Edit: thanks to @dmahapatro: as the methods's name suggest a proper check against zero, let's not work with groovy-truth, so null :s wont result into something misleading

The problem here is that the return statement returns from the each closure, not from the mapIsAllZeros method.

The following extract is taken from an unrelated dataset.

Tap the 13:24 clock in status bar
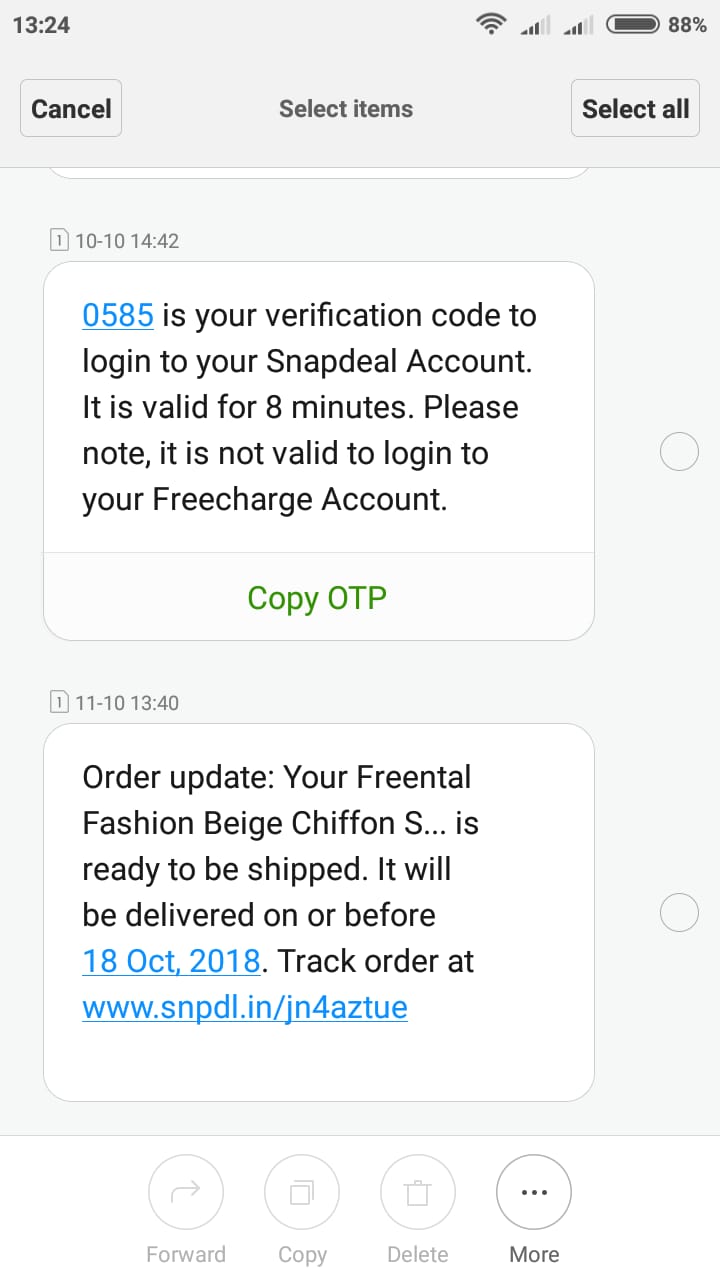[x=41, y=25]
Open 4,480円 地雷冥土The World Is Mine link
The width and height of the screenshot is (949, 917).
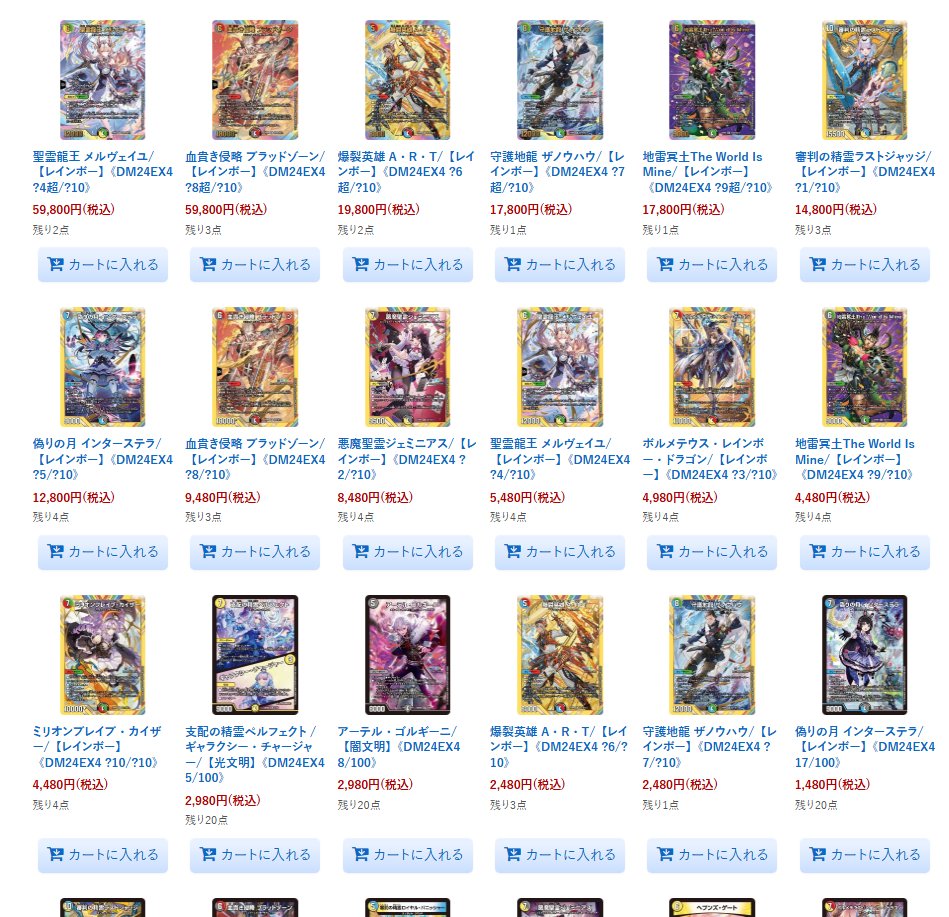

Ie the closure returns false and then each continues the iteration.

So you should use something other than each . For instance, using find :

boolean mapIsAllZeros(Map<String, Integer> toCheck) {
    !(toCheck.find { it.value != 0 })
}

Another alternative is to use a for loop:

boolean mapIsAllZeros(Map<String, Integer> toCheck) {
    for (entry in toCheck.entrySet()) {
        if (entry.value != 0) 
           return false
    }
    return true
}

The problem with returning from each closure was already clarified well, nevertheless You can also use the following piece of code (method name borrowed from @Steinar)

boolean mapIsAllZeros(Map<String, Integer> toCheck) {
   !toCheck.values().contains(0)
}

Simple and uses API that is well known.

A solution comparing unique values:

def mapIsAllZeros(map) {
  map*.value.unique() == [0]
}

assert !mapIsAllZeros([fizz: 0, buzz: 1])
assert !mapIsAllZeros([fizz: 1, buzz: 1])
assert mapIsAllZeros([fizz: 0, buzz: 0])

Because there are not enough answers here.